◆ **ABOUT THIS EXERCISE**
Transcribe, verbatim, every line from the start of the entries through the line that contains "The width and height of the screenshot is (1288, 931)."; include both boundary lines and omit all others.

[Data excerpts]
'''

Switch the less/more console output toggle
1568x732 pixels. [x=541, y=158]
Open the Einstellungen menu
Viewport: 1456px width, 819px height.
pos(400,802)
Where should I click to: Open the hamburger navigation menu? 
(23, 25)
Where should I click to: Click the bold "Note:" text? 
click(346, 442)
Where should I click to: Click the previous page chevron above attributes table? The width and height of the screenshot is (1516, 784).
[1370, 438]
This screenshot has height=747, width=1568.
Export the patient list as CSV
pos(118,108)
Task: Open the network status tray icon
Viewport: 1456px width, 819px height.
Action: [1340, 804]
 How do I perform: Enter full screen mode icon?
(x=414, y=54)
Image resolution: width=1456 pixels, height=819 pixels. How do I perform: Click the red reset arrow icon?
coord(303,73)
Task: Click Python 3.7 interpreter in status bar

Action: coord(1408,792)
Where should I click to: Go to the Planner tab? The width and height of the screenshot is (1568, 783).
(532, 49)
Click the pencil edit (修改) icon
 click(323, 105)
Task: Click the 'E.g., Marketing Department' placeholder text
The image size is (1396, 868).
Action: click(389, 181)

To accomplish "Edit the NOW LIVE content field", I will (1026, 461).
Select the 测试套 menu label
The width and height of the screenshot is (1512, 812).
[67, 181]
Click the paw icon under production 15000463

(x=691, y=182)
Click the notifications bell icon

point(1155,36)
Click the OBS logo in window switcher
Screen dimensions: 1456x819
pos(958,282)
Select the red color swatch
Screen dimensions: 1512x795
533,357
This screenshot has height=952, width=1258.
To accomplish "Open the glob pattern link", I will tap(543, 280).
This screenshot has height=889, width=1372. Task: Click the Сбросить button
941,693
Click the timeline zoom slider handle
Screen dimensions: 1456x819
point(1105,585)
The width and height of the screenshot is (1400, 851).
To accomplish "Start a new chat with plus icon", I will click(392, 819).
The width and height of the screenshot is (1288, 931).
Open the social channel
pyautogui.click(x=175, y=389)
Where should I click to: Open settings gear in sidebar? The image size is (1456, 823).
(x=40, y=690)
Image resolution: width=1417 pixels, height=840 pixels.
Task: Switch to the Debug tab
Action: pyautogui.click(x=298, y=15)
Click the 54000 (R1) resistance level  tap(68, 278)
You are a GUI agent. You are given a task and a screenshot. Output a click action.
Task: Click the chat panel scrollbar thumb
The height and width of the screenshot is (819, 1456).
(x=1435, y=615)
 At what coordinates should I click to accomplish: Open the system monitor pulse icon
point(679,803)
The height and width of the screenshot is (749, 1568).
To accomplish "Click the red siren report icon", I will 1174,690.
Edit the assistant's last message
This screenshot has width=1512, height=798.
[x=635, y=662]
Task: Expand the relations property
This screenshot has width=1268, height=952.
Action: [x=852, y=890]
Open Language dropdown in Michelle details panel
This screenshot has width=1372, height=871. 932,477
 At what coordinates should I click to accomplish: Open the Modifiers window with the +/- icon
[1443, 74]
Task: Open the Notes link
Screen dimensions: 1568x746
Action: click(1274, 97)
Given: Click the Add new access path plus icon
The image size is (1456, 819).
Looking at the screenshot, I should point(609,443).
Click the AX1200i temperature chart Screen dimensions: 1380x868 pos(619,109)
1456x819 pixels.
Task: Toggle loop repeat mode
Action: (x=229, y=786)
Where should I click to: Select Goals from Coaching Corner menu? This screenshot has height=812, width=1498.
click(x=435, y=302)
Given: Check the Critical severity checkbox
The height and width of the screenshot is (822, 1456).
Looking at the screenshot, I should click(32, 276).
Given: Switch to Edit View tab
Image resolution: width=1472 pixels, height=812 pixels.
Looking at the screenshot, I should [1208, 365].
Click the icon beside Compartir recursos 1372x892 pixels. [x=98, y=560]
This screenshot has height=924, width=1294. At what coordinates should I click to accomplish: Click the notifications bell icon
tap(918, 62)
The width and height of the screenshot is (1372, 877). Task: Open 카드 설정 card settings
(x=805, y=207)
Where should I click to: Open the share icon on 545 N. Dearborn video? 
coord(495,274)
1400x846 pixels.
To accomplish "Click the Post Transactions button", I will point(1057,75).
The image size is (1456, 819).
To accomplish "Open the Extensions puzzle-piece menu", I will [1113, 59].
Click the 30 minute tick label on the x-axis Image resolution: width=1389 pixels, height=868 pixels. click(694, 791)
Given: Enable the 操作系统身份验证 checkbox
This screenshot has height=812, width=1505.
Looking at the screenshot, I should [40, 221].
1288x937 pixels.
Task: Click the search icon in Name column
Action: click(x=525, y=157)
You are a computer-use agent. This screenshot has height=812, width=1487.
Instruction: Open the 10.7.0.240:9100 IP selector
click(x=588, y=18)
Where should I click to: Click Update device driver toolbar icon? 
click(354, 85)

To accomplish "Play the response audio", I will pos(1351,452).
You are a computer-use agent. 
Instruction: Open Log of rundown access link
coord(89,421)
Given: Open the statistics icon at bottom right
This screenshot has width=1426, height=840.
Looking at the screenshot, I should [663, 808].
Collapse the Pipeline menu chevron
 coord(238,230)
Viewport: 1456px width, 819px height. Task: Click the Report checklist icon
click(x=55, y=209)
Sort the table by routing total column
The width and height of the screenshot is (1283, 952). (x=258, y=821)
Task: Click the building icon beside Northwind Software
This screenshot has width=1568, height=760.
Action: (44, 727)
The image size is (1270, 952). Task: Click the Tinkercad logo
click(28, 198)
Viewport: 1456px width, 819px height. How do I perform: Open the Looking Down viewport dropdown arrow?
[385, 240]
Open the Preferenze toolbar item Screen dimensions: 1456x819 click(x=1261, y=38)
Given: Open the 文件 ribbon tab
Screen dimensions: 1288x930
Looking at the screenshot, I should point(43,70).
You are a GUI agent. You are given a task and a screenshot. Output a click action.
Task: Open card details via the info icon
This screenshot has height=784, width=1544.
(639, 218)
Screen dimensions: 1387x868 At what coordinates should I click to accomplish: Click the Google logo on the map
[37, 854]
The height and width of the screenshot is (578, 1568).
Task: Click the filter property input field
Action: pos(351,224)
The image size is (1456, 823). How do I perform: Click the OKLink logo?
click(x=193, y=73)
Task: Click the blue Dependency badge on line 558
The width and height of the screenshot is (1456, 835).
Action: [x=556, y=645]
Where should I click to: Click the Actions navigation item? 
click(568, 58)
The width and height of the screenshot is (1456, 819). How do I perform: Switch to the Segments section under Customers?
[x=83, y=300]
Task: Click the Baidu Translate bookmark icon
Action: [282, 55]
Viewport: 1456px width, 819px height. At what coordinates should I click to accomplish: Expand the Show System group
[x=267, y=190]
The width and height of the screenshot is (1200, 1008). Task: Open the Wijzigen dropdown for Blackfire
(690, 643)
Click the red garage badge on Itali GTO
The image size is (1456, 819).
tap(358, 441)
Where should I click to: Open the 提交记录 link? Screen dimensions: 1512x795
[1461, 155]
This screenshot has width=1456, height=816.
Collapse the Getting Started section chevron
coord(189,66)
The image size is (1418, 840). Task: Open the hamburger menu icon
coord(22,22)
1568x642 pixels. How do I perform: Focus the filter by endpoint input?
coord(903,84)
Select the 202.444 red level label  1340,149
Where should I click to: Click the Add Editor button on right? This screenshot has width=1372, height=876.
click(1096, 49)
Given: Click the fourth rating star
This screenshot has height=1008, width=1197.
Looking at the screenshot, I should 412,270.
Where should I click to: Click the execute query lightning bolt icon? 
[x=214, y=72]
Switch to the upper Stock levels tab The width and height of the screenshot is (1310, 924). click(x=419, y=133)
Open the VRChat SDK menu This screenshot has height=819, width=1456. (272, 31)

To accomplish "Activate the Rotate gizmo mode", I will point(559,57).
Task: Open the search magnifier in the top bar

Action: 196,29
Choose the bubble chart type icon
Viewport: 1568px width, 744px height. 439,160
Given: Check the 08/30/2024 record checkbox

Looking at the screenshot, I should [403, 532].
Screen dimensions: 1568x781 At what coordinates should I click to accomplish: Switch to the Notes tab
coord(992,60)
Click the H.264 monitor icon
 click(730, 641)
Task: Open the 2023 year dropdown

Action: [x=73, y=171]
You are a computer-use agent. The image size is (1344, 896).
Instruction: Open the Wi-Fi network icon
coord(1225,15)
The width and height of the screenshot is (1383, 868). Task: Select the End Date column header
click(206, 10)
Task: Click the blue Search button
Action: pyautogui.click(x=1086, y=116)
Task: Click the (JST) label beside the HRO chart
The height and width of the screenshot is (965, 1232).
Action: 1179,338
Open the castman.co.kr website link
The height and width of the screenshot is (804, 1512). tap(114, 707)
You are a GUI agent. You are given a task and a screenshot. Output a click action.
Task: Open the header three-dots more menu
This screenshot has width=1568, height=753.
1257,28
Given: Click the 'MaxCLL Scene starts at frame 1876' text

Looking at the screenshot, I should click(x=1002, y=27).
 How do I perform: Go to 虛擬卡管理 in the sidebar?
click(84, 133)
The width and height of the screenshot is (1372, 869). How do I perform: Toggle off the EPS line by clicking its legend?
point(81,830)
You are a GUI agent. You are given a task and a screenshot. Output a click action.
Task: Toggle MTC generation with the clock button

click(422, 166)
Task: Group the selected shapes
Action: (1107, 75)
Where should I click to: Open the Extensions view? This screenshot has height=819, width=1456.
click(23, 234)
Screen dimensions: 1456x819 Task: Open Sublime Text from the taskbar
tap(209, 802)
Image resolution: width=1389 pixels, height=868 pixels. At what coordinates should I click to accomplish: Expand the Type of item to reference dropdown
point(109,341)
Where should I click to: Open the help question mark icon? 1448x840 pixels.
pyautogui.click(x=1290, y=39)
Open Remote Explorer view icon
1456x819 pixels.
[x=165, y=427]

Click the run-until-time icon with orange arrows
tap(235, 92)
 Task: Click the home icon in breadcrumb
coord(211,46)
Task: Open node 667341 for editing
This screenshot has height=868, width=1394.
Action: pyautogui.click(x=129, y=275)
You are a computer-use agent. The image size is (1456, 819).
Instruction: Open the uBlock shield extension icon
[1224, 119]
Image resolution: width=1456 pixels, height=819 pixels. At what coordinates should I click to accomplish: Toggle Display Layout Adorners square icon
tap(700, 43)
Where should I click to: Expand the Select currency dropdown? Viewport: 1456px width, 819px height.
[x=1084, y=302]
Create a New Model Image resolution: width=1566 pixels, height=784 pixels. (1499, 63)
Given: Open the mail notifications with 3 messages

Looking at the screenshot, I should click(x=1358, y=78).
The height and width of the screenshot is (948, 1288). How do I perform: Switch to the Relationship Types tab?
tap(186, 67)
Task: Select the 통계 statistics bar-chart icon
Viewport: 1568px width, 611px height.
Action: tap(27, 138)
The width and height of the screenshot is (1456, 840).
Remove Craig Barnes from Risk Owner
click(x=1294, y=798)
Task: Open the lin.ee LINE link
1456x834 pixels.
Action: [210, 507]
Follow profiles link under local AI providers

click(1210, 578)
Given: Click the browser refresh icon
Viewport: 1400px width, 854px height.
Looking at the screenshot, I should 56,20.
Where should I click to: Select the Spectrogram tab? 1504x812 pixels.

'''

◆ **RESULT OF THE EXERCISE**
Switch the less/more console output toggle
1568x732 pixels. [x=541, y=158]
Open the Einstellungen menu
Viewport: 1456px width, 819px height.
pos(400,802)
Where should I click to: Open the hamburger navigation menu? 
(23, 25)
Where should I click to: Click the bold "Note:" text? 
click(346, 442)
Where should I click to: Click the previous page chevron above attributes table? The width and height of the screenshot is (1516, 784).
[1370, 438]
This screenshot has height=747, width=1568.
Export the patient list as CSV
pos(118,108)
Task: Open the network status tray icon
Viewport: 1456px width, 819px height.
Action: [1340, 804]
 How do I perform: Enter full screen mode icon?
(x=414, y=54)
Image resolution: width=1456 pixels, height=819 pixels. How do I perform: Click the red reset arrow icon?
coord(303,73)
Task: Click Python 3.7 interpreter in status bar

Action: coord(1408,792)
Where should I click to: Go to the Planner tab? The width and height of the screenshot is (1568, 783).
(532, 49)
Click the pencil edit (修改) icon
 click(323, 105)
Task: Click the 'E.g., Marketing Department' placeholder text
The image size is (1396, 868).
Action: click(389, 181)

To accomplish "Edit the NOW LIVE content field", I will (1026, 461).
Select the 测试套 menu label
The width and height of the screenshot is (1512, 812).
[67, 181]
Click the paw icon under production 15000463

(x=691, y=182)
Click the notifications bell icon

point(1155,36)
Click the OBS logo in window switcher
Screen dimensions: 1456x819
pos(958,282)
Select the red color swatch
Screen dimensions: 1512x795
533,357
This screenshot has height=952, width=1258.
To accomplish "Open the glob pattern link", I will tap(543, 280).
This screenshot has height=889, width=1372. Task: Click the Сбросить button
941,693
Click the timeline zoom slider handle
Screen dimensions: 1456x819
point(1105,585)
The width and height of the screenshot is (1400, 851).
To accomplish "Start a new chat with plus icon", I will click(392, 819).
The width and height of the screenshot is (1288, 931).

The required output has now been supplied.